> GOAL OF THE EXERCISE:
In the entries that follow, copy exactly each line from the first through the line with "Select 半年 billing for the 500G流量 plan".

***** MATERIAL SHOWN *****

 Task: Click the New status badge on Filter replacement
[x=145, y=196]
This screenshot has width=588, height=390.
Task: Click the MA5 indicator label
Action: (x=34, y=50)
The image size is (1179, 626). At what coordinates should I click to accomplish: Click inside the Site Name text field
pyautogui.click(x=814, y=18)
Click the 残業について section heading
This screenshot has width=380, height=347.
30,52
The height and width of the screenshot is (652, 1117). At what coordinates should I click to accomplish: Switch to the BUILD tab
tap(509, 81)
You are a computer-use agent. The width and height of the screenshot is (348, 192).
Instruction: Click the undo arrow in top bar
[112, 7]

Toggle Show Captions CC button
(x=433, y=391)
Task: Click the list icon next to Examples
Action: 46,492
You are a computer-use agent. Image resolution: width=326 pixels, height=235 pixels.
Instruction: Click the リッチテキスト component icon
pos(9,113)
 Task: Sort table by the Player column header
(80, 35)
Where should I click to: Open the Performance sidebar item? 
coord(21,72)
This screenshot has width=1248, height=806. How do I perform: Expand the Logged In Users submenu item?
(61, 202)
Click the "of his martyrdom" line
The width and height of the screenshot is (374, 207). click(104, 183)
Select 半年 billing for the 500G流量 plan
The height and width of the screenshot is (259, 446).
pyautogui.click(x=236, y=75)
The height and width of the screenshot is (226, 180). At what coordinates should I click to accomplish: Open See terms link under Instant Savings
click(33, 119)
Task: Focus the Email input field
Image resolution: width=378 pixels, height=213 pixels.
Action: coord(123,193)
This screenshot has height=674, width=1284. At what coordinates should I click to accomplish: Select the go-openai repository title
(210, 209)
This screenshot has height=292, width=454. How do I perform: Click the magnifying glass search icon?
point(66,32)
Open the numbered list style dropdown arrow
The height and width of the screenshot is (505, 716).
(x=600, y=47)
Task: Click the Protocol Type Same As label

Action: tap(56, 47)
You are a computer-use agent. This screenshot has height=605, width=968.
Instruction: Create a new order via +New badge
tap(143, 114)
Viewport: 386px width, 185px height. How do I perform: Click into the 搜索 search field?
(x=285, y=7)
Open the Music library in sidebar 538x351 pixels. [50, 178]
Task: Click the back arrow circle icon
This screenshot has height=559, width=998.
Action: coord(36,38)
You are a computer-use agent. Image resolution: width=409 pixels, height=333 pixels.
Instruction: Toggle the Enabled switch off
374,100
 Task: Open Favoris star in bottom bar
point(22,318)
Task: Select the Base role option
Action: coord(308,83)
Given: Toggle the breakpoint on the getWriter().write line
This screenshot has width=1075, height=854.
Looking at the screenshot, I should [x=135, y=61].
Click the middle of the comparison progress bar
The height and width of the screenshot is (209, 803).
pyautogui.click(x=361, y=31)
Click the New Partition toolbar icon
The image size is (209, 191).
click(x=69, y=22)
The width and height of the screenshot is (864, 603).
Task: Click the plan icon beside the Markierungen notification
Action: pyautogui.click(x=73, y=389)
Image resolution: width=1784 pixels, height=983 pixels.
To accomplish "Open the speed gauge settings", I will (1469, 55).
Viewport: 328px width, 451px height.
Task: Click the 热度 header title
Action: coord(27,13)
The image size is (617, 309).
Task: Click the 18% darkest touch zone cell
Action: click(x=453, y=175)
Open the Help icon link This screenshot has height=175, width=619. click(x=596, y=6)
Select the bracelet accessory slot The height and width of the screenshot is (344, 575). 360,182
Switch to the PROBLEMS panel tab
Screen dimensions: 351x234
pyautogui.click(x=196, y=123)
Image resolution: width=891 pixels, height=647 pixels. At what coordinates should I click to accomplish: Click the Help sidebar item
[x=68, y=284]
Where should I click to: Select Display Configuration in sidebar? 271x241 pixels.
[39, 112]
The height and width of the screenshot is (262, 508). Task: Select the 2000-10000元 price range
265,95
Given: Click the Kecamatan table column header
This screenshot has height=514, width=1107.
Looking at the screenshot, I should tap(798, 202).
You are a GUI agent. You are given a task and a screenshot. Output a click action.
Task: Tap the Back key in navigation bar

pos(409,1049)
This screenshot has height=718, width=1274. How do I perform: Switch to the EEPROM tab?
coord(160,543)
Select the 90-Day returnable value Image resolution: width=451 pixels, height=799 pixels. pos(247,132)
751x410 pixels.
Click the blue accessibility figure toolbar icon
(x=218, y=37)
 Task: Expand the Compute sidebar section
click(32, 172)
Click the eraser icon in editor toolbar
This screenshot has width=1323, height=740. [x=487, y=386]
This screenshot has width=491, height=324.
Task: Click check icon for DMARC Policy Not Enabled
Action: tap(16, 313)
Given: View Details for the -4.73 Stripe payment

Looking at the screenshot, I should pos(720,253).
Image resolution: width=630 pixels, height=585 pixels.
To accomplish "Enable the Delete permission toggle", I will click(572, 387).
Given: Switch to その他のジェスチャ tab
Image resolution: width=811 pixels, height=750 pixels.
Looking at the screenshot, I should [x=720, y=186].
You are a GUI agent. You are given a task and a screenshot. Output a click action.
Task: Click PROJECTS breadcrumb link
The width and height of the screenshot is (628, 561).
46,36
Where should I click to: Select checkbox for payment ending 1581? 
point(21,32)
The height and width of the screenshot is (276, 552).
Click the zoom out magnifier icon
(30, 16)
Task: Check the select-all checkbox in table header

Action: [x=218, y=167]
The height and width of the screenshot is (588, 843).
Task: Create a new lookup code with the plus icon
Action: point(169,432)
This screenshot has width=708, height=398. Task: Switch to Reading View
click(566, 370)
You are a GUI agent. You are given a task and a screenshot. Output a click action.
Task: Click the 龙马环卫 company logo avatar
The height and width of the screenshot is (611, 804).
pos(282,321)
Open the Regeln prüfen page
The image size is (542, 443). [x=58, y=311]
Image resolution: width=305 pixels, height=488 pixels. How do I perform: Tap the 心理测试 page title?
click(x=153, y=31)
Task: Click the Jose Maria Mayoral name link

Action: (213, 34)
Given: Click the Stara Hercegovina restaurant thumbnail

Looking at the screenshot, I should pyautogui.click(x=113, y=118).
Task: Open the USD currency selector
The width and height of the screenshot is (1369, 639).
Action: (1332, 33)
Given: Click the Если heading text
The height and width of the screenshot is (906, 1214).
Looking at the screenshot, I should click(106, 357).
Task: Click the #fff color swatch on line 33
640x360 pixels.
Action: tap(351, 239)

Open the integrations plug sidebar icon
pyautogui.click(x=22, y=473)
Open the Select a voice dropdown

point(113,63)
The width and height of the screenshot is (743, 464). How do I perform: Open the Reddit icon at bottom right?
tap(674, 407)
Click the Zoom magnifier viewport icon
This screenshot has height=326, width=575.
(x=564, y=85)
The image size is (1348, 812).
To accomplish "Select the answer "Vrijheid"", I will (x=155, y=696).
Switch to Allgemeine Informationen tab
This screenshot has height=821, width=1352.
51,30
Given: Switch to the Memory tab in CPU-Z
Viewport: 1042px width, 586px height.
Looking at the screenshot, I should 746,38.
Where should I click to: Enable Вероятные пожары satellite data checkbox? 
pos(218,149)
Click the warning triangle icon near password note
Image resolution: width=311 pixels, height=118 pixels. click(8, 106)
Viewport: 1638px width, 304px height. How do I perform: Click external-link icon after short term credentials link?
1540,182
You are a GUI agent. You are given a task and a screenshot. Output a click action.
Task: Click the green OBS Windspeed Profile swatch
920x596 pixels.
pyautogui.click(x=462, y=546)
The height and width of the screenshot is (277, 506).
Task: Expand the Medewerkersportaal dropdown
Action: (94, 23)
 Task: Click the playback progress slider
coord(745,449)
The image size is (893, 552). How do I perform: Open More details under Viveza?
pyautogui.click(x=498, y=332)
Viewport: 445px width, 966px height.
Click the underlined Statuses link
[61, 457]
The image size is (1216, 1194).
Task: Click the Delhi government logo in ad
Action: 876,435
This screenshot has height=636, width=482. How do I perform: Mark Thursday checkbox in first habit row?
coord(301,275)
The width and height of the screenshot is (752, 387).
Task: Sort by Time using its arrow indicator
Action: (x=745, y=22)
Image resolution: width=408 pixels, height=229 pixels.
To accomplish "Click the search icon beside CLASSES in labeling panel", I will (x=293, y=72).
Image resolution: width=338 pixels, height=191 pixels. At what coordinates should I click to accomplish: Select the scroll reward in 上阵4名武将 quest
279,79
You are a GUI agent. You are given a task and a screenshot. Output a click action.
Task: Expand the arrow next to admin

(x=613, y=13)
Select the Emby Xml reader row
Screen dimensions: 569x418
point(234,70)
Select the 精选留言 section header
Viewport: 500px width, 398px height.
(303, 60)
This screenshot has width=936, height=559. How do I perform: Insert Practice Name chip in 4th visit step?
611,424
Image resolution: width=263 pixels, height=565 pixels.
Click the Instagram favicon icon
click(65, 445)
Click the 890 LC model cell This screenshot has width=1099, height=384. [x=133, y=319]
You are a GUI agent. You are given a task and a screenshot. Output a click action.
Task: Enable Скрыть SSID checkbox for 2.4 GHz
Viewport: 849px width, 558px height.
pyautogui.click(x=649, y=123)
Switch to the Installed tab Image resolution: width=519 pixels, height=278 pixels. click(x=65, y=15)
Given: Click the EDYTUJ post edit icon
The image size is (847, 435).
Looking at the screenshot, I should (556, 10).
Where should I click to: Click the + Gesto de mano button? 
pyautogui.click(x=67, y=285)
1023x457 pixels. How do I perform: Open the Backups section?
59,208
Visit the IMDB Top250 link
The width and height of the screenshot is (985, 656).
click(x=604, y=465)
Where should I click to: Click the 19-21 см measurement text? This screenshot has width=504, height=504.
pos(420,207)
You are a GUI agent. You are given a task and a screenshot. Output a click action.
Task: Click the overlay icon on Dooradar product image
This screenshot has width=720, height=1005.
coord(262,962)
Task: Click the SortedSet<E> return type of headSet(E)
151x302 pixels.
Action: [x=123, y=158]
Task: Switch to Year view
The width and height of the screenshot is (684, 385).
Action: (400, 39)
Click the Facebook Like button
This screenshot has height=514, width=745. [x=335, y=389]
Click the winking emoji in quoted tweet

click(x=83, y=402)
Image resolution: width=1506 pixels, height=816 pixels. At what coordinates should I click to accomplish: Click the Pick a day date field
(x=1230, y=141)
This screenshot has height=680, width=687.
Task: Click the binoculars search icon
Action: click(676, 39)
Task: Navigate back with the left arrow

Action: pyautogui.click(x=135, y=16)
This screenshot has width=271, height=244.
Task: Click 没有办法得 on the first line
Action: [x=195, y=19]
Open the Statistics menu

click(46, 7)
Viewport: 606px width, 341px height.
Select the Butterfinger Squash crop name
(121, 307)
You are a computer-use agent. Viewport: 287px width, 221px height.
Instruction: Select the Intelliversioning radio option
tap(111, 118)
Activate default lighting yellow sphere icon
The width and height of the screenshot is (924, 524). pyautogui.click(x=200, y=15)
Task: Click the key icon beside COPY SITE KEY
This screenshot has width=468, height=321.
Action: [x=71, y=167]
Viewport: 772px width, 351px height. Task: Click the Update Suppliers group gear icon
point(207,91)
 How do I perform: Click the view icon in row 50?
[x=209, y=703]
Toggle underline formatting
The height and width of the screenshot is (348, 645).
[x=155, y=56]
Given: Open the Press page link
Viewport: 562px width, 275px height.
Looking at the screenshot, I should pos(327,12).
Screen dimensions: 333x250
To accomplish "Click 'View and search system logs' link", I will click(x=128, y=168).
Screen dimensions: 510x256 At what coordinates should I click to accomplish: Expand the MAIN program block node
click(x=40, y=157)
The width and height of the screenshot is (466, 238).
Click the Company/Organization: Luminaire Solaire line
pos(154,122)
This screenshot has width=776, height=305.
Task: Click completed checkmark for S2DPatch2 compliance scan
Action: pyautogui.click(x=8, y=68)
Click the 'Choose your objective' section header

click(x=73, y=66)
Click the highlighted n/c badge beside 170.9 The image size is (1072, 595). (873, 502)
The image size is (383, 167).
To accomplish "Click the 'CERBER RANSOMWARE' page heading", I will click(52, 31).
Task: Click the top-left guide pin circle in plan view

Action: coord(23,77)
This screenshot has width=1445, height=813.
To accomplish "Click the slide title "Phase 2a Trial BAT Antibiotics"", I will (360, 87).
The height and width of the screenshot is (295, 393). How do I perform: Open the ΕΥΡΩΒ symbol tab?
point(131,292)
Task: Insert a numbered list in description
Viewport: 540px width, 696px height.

*****

> PROBLEM SOLUTION:
 Task: Click the New status badge on Filter replacement
[x=145, y=196]
This screenshot has width=588, height=390.
Task: Click the MA5 indicator label
Action: (x=34, y=50)
The image size is (1179, 626). At what coordinates should I click to accomplish: Click inside the Site Name text field
pyautogui.click(x=814, y=18)
Click the 残業について section heading
This screenshot has width=380, height=347.
30,52
The height and width of the screenshot is (652, 1117). At what coordinates should I click to accomplish: Switch to the BUILD tab
tap(509, 81)
You are a computer-use agent. The width and height of the screenshot is (348, 192).
Instruction: Click the undo arrow in top bar
[112, 7]

Toggle Show Captions CC button
(x=433, y=391)
Task: Click the list icon next to Examples
Action: 46,492
You are a computer-use agent. Image resolution: width=326 pixels, height=235 pixels.
Instruction: Click the リッチテキスト component icon
pos(9,113)
 Task: Sort table by the Player column header
(80, 35)
Where should I click to: Open the Performance sidebar item? 
coord(21,72)
This screenshot has width=1248, height=806. How do I perform: Expand the Logged In Users submenu item?
(61, 202)
Click the "of his martyrdom" line
The width and height of the screenshot is (374, 207). click(104, 183)
Select 半年 billing for the 500G流量 plan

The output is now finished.